(創薬等PF・構造生命科学ニュースウオッチ 2015/11/22)
  1. [論文] 合成crRNA(scrRNA9)を組み入れたCRISPR/Cas9システムによるヒト細胞ゲノム編集 :C. Frank Bennett (ISIS Pharmaceuticals); Don W. Cleveland (UCSD)
    • 機能的にCRISPR-RNA(crRNA)を置換し効率的なゲノム編集を実現する合成crRNA(scrRNA)を、HEK293T細胞における低比重リポタンパク質受容体遺伝子(LDLR)を標的とする実験系で、設計・開発・検証した.
    • 通常のcrRNAに対して、化学修飾を施した長さ29ヌクレオチドのscrRNAは、リボヌクレアーゼに対する安定性とtracrRNAへの結合親和性、そして、ゲノム編集効率が向上した.
    • 適切に設計したscrRNAはゲノム編集の臨床応用のプラットフォームになり得る.2種類のscrRNAを使ってCas9の活性化と抑制を組合わせることも可能である.
  2. [論文] CRISPR/Cas9によって単一細胞において必須遺伝子を中程度のスループットで評価する: J. A. Wickenden (Horizon Discovery Ltd); S. Ribich (Epizyme, Inc.)
    • RNAiによる遺伝子ノックダウンでは必須遺伝子/タンパク質を見逃す例があり、タンパク質の活性をほぼ完全に阻害するアッセイ法が必要とされていた.今回、CRISPR/Cas9技術に基づいて、特定の遺伝子が細胞の生存およびまたは増殖に必須であるか否かを、単一細胞において明確に判定する手法を開発.
    • EZH2 を標的とするCRISPR/Cas9によって、SMARCB1 ネガティブの悪性横紋筋様腫瘍細胞株(G-401細胞株)の増殖速度が当初は想定通り抑制されたがやがて回復し、細胞集団の一部にEZH2 がノックアウトされなかったかあるいはEZH2タンパク質の活性に影響が起こらないindelsが起こっていたことが示唆された.
    • 制限酵素消化と蛍光による制限酵素断片長測定を組み合わせたアッセイ法を開発し、G-401を含む3種類のSMARCB1ネガディブでEZH2に依存する細胞株と、EZH2阻害剤に感受性のないSMARCB1野生型細胞株で、検証した.

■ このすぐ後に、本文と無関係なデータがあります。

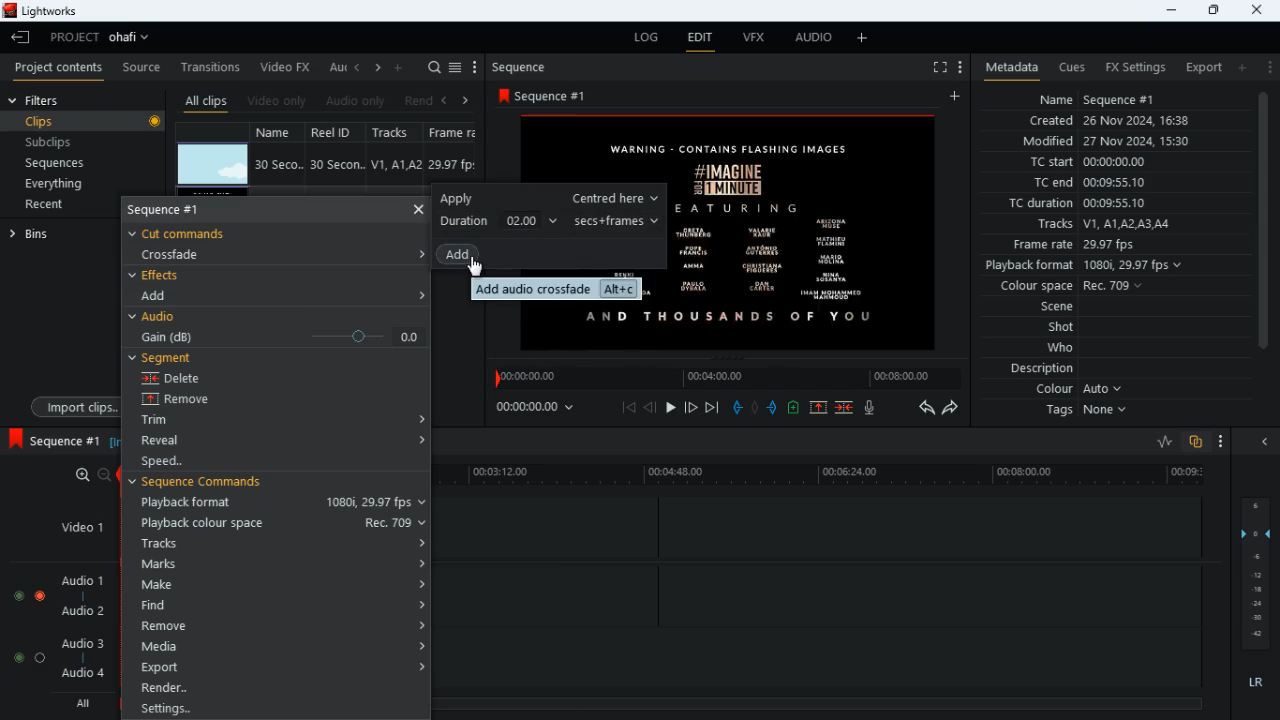 The height and width of the screenshot is (720, 1280). I want to click on metadata, so click(1007, 68). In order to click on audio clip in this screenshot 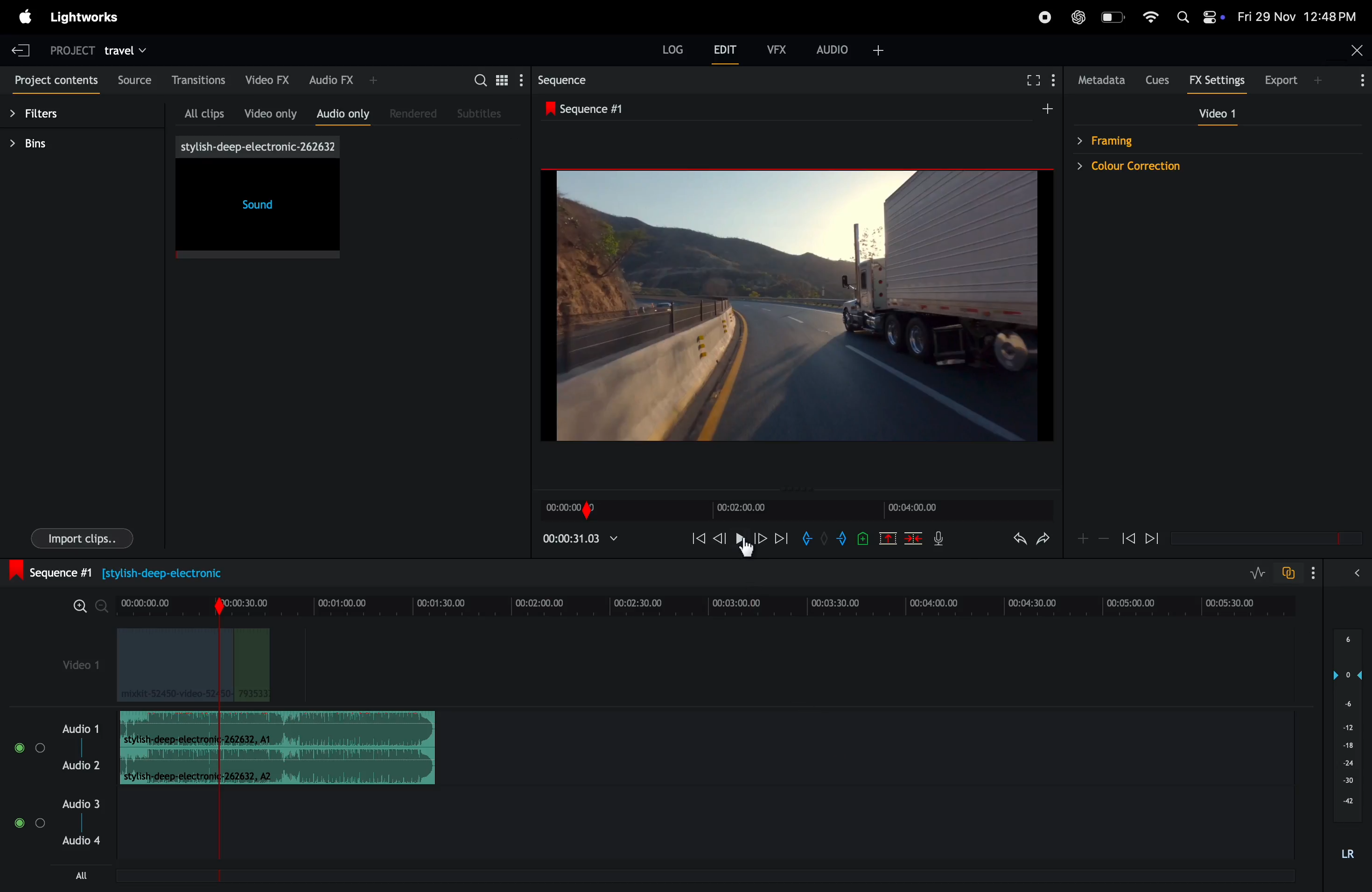, I will do `click(192, 666)`.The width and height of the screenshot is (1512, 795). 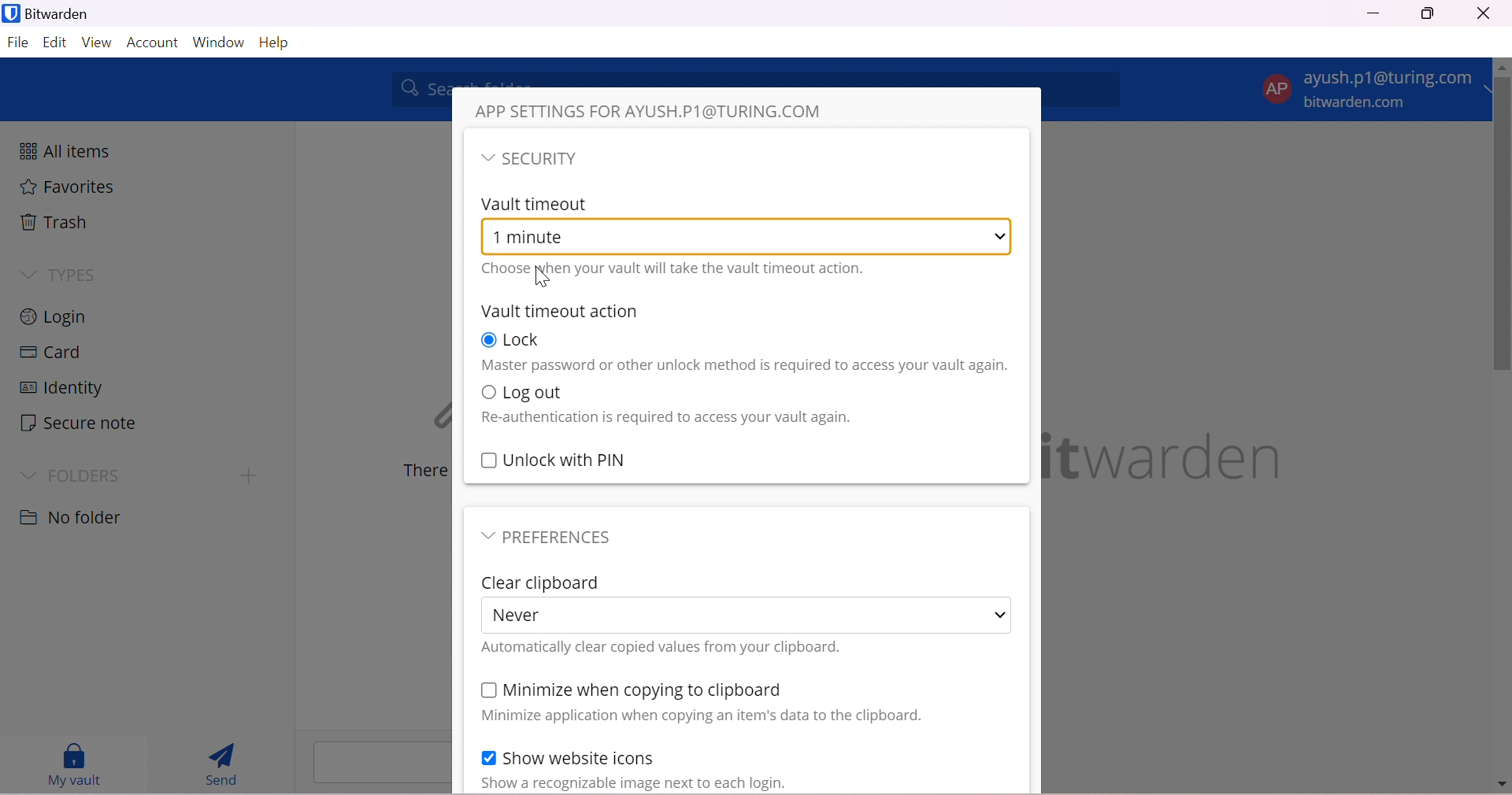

  3. [論文] Aciduliprofundum boonei 由来のcasposon Cas1タンパク質は、標的サイトに重複を生成するDNAインテグラーゼであった: Fred Dyda (National Institute of Diabetes and Digestive and Kidney Diseases)
    • CRISPR/Casシステムにおいて、外来DNAの断片はCas1-Cas2によって宿主のCRSPR遺伝子座に組み込まれることが知られているが、アーケア/バクテリア ゲノムの一部において、CRISPR遺伝子座や他のcas タンパク質と相関しないCas1 遺伝子が見出されている.これを、Eugene V. Koonin等はモバイルエレメントを示唆する特徴を持つことからcasposonと命名した.
    • A. boonei から精製したcasopson Cas1は、逆方向反復配列を持つ短いオリゴヌクレオチドならびに〜2.8kbのmini-casposonの標的DNAヘの組み込み活性を示した.組み込みに標的サイトの選択性は無く、標的サイトに14〜15bpの重複を生じた.
    • すなわち、CRISPR Cas1-Cas2がランダムな配列をCRISPR遺伝子座の特定のサイトに組み込むのに対して、caspson Cas1 (casposases)は、特定の配列を標的のランダムなサイトへと組み込む.